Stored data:
+===+

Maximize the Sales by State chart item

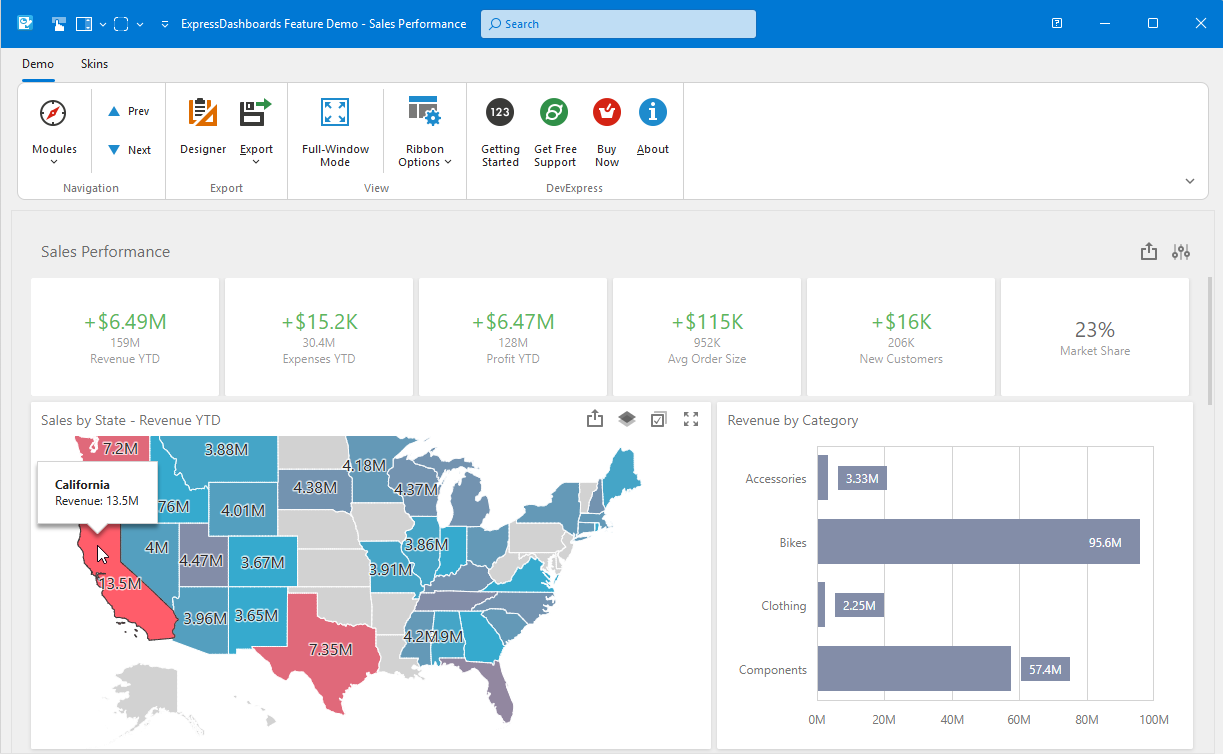tap(691, 419)
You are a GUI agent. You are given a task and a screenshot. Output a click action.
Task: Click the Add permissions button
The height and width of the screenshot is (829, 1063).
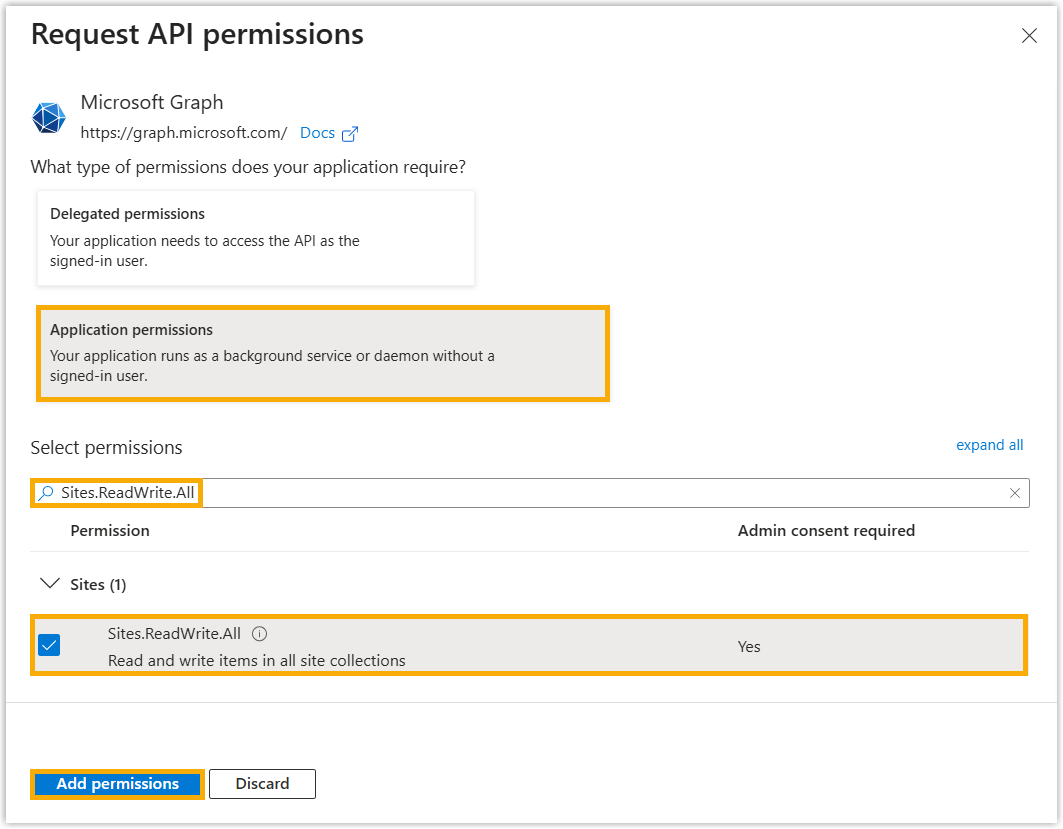pos(118,784)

+===+

Exercise goal: Could you transcribe exactly the lines from the line containing "The height and" through the final line of the records, both included, and nothing beyond them? The pictures should be left out.

Written response:
The height and width of the screenshot is (829, 1063).
pos(118,784)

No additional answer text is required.